# Well call me CRAZE



## CallmeCraZe (Jul 9, 2008)

So I will start out by saying HI and I joined because I have found useful info in here so why not be part of it. Call me crazy because I am starting Halloween now but you all understand me and that is why I am here! Talk to you soon!


----------



## ScareShack (May 26, 2006)

ur too crazy!!!!....Welcome, you will enjoy it here then if just starting ur hallo stuff. Most peeps here never stop year round, too many great minds and ideas here.


----------



## pyro (Oct 7, 2006)

Hell o and welcome -nice talking to you in chat


----------



## skeletonowl (Aug 8, 2006)

Hello and welcome!


----------



## Haunted Bayou (Feb 16, 2007)

Welcome, welcome....most of us started the 2008 season on November 1, 2007.

You are in the right place.


----------



## BoysinBoo (Dec 10, 2007)

Speak for yourself HB, I started 2008 on Oct 31st. I'll bet you did too. Did you say to yourself, "I'm gonna do that different next year," even once on the big night? I know I did. LOL. Welcome to the madhouse CRAZE


----------



## HalloweenZombie (Jul 22, 2007)

Welcome aboard. You aren't crazy...not to us.


----------



## CallmeCraZe (Jul 9, 2008)

- - - -

Set of tasks:
a) In the Halloween forum thread, on what date does Haunted Bayou say most members started the 2008 season?
b) Continue the Halloween forum thread from the point where it stops.

Dataset extract:
- - - -

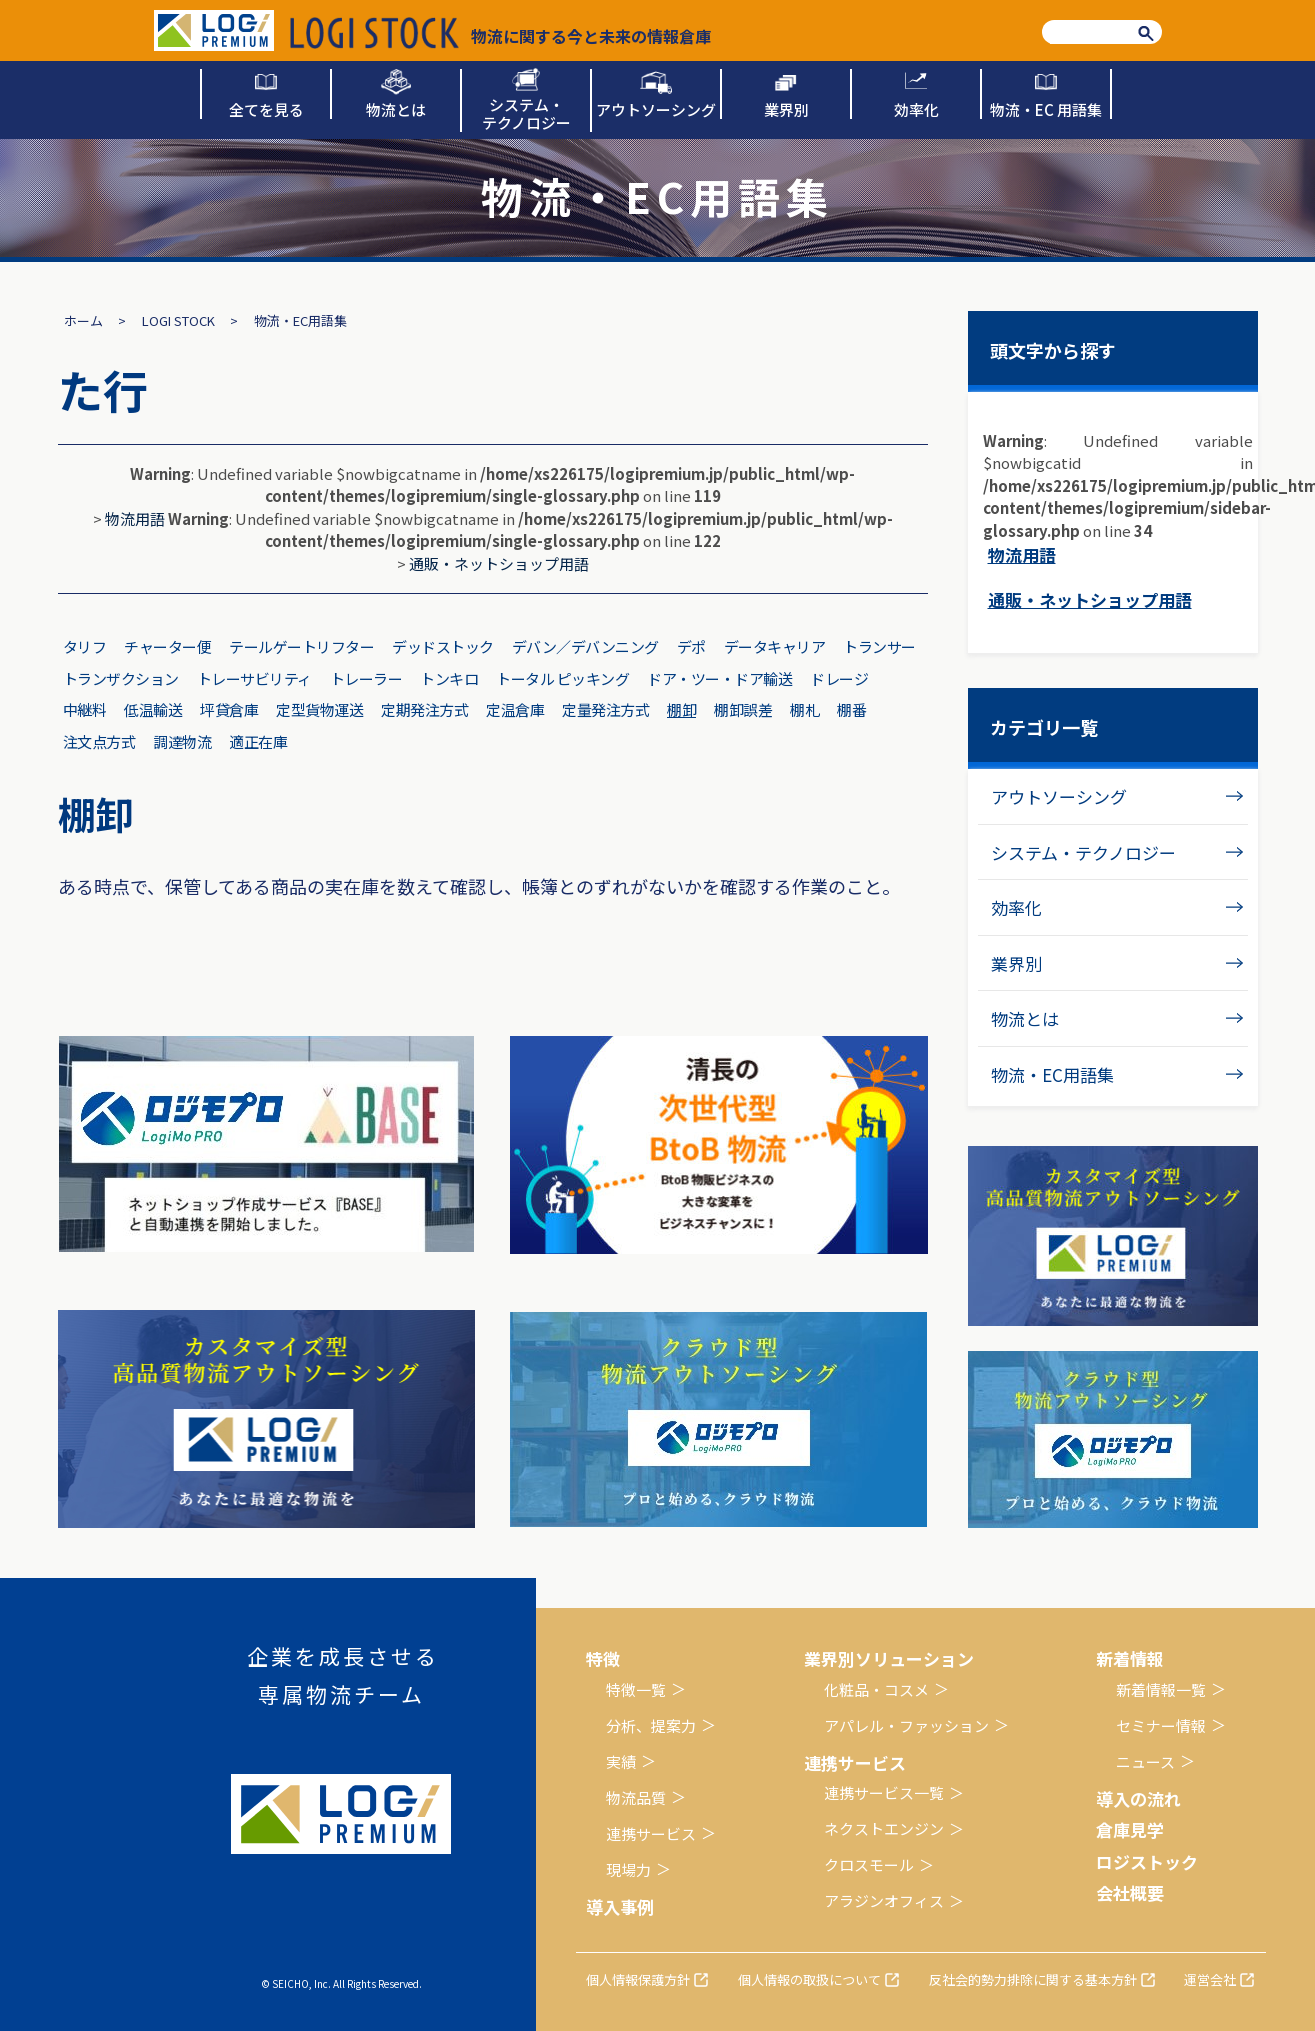  Describe the element at coordinates (1083, 852) in the screenshot. I see `システム・テクノロジー` at that location.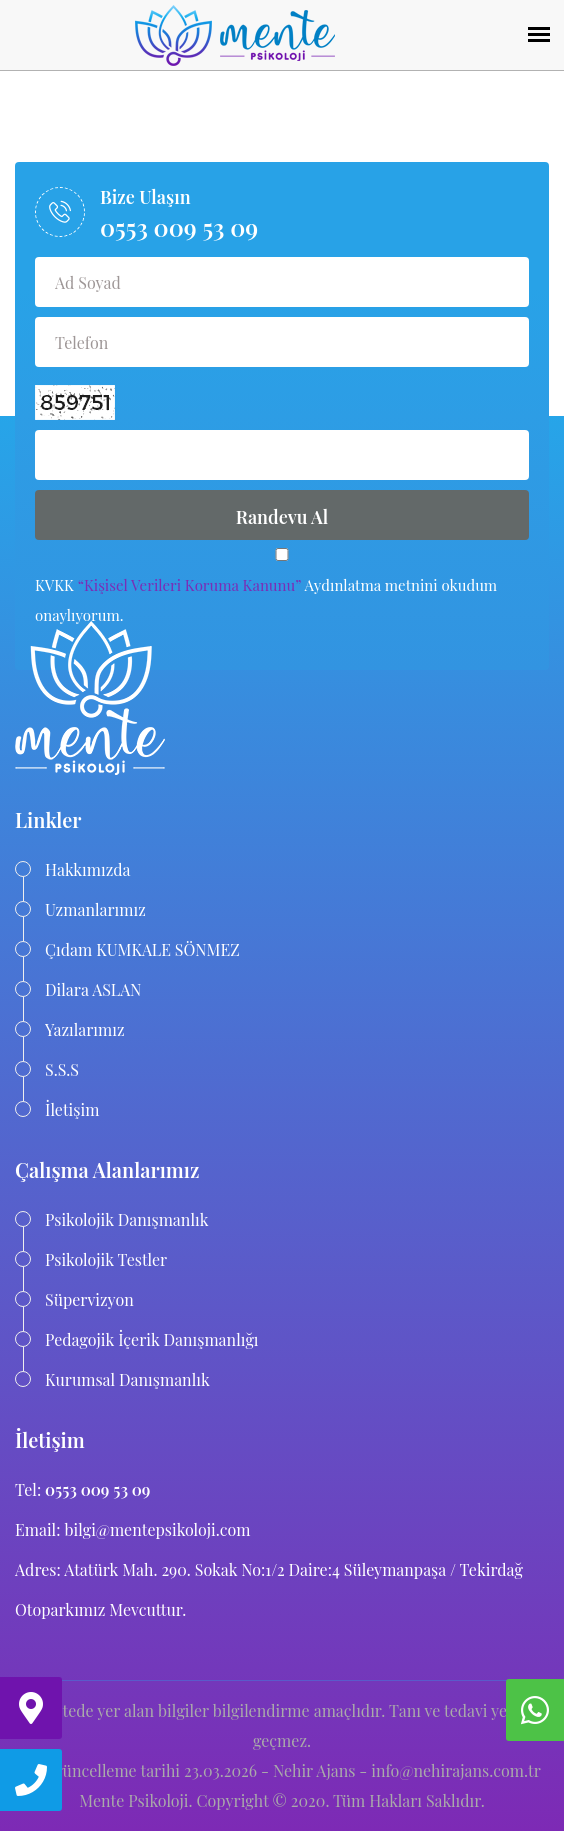 The width and height of the screenshot is (564, 1831). I want to click on bilgi@mentepsikoloji.com, so click(155, 1529).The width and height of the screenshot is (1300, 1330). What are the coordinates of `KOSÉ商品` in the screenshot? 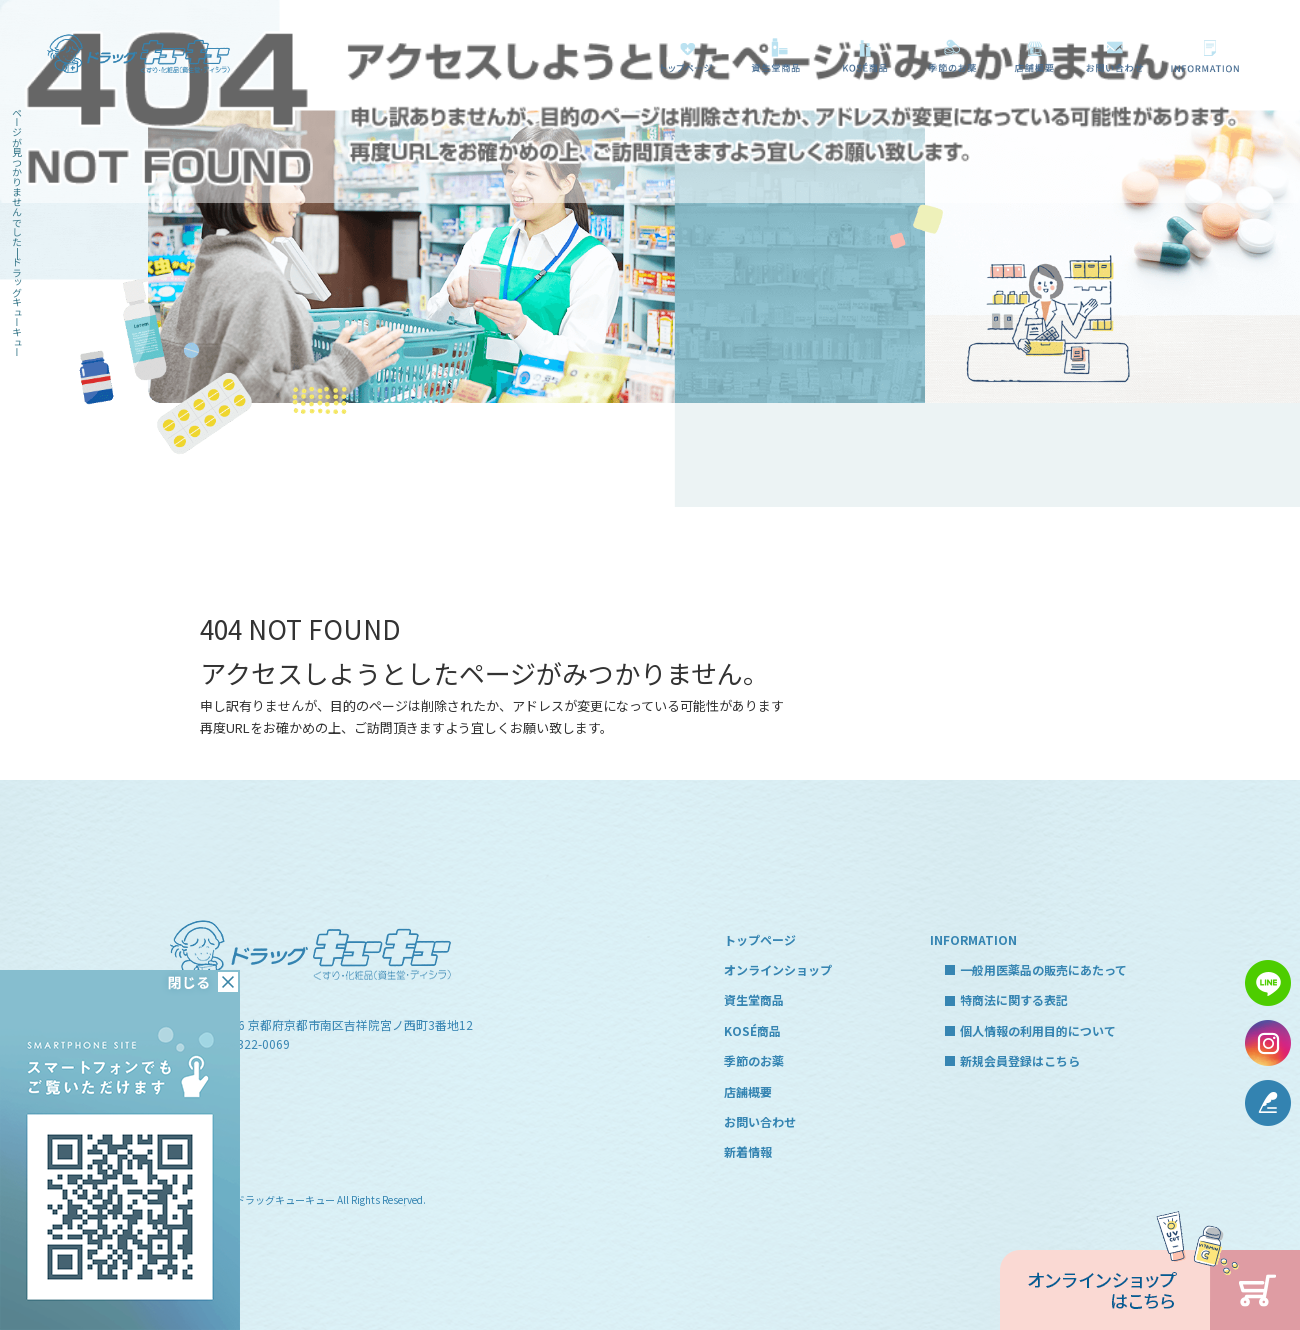 It's located at (862, 55).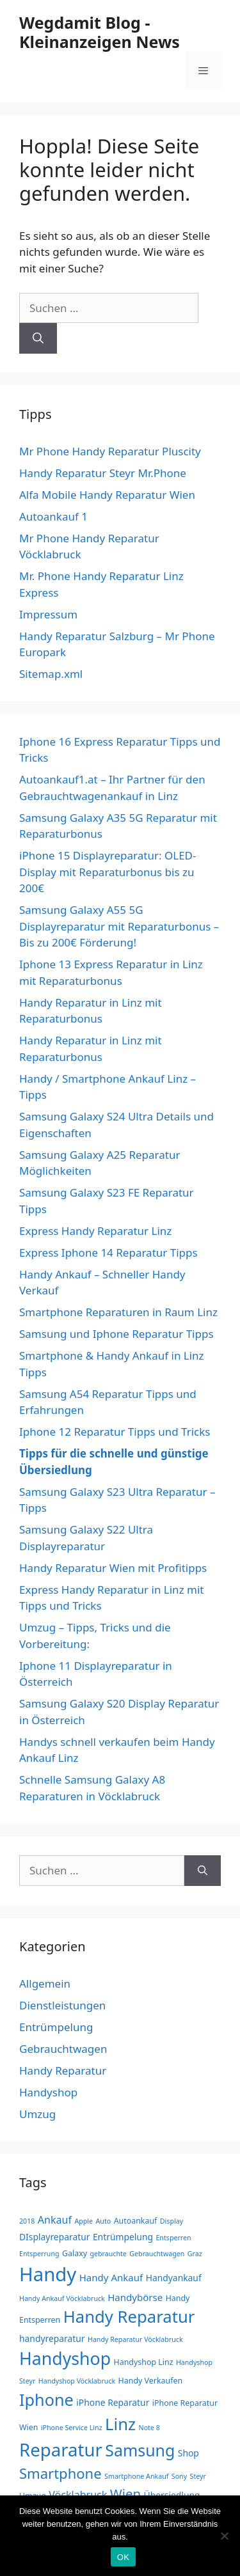 This screenshot has width=240, height=2576. Describe the element at coordinates (123, 2237) in the screenshot. I see `Entrümpelung [Entrümpelung (4 Einträge)]` at that location.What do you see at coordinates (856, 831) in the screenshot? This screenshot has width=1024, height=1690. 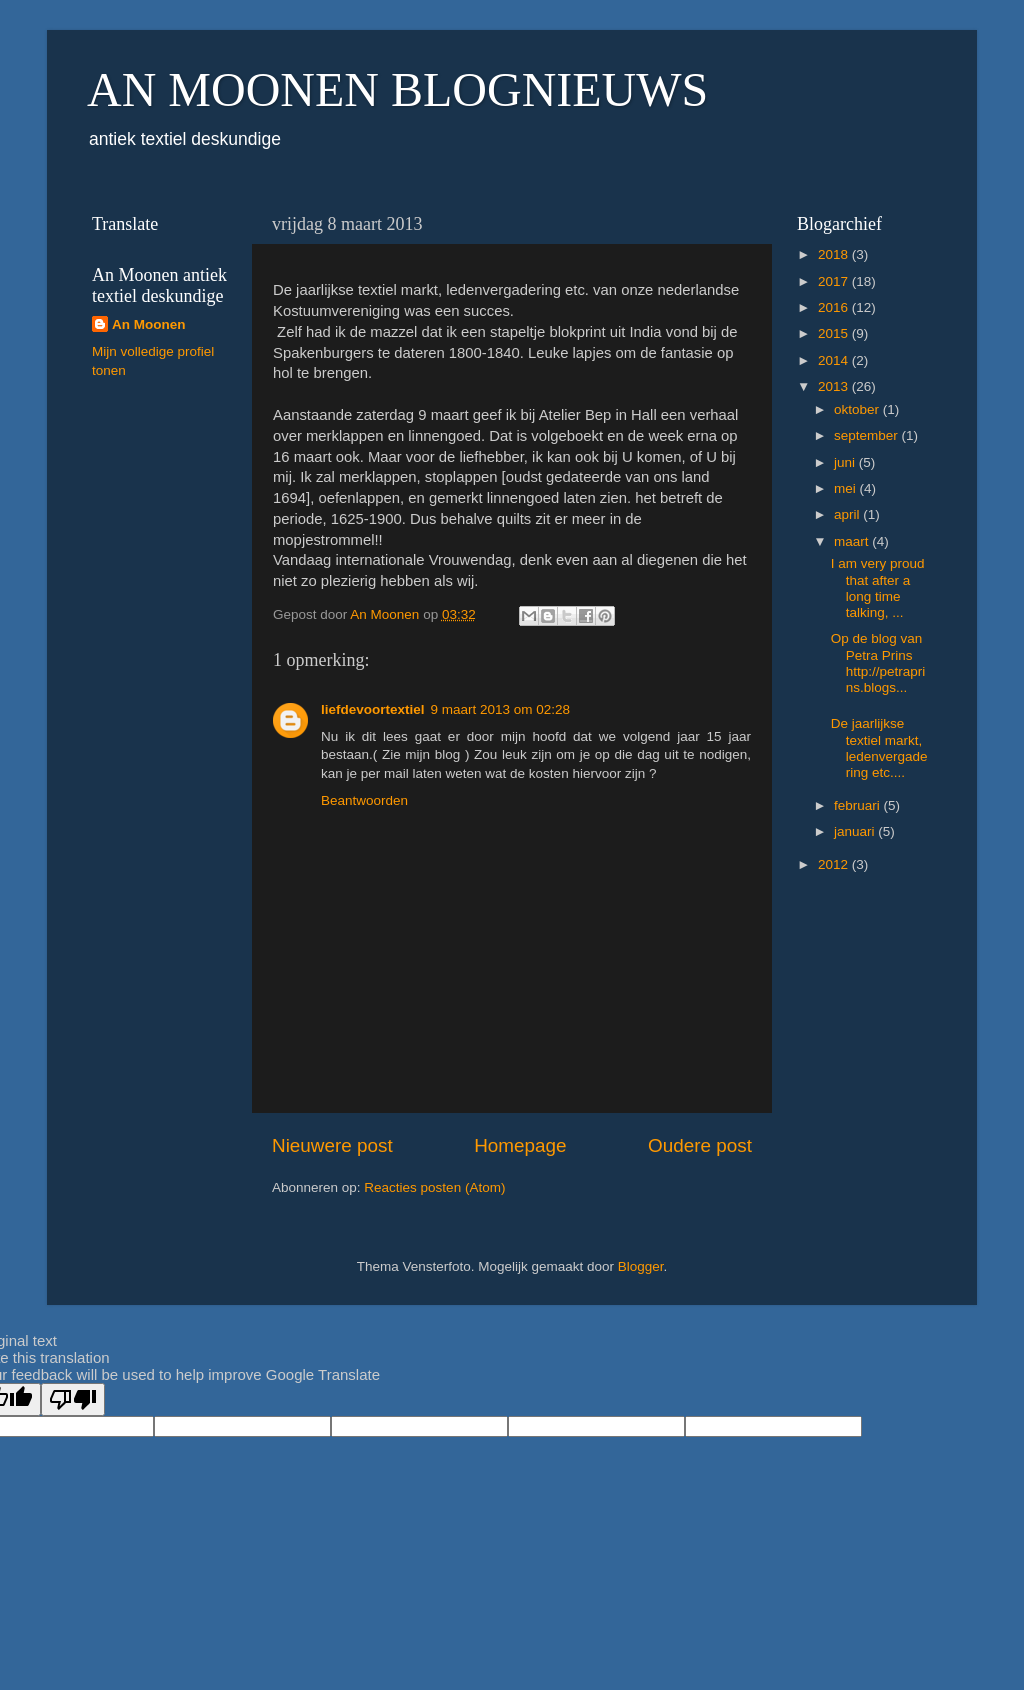 I see `januari` at bounding box center [856, 831].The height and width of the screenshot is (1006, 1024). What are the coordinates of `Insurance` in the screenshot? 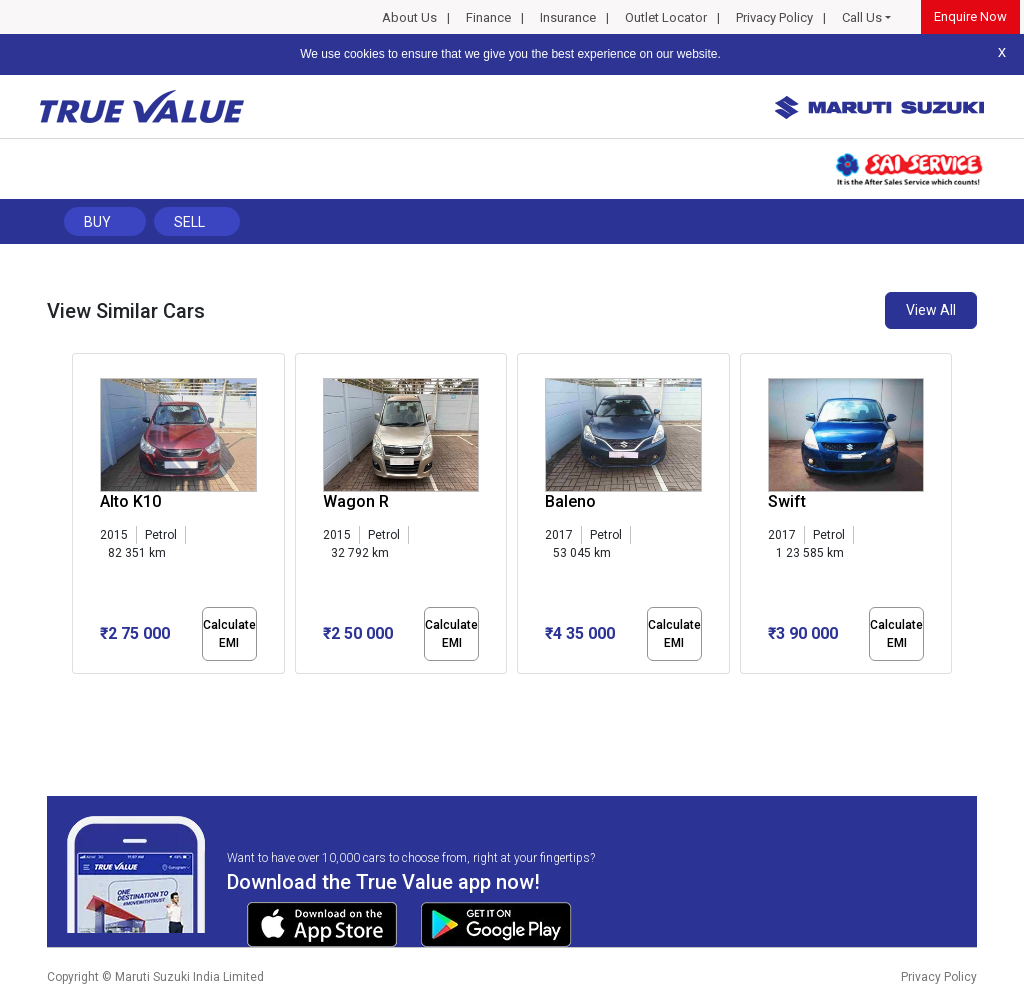 It's located at (568, 17).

- - - -

Answer set:
a) November 1, 2007.

b)
Well this is the kind of welcome that I was expecting! It is good to be part of this community and should have joined earlier. I have lots of Ideas and will only be able to get done what I can this year and you guys have already been a big help to me! I will have to learn how to post pics and feel my way round in here along with getting to get to know a few haunters! I am thinking about going to a convention next year and realized it is already to late to do it this year "nwebie"! Peace out all...


----------



## Spookineer (Aug 20, 2006)

Welcome again CraZe, nice to have met you in chat.


----------



## DSTRONG61 (Jul 8, 2008)

Hey now I can say I'm not the newby any more!LOL Welcome, I started my year out when I spent 800.00 of my tax money when i got it in January!!!LOL It's an addiction.
welcome
Denise


----------



## sharpobject (May 7, 2008)

Welcome !!


----------



## Moon Dog (Oct 3, 2006)

Welcome! It's great to have you here!


----------



## Bloodhound (Oct 16, 2007)

Welcome!


----------



## perdidoman (Dec 2, 2007)

*Welcome !!*


----------



## midnight_moon (Apr 28, 2008)

Hello, and welcome to the Forum


----------



## Spid3r3lla (Jul 3, 2008)

Welcome  Nice to have you here.


----------



## Lilly (Jun 13, 2006)

you may be right you may be crazy, but we just might be the lunatics you are looking for.. LOL
welcome craze...


----------



## CallmeCraZe (Jul 9, 2008)

Ahhh A little Billy Joel in there Lilly! "Turn out the Light don't try to save me you may be wrong for all I know but you may be right!!" It is good to be here all!


----------



## Ms. Wicked (Nov 14, 2006)

Welcome! It was nice meeting you in chat!

There are lots of talented and helpful folks here. You'll find many/most of us work on stuff year round... or at least plan things.

Drop into chat again soon, and jump in on the boards!


----------



## Ghostess (Aug 21, 2005)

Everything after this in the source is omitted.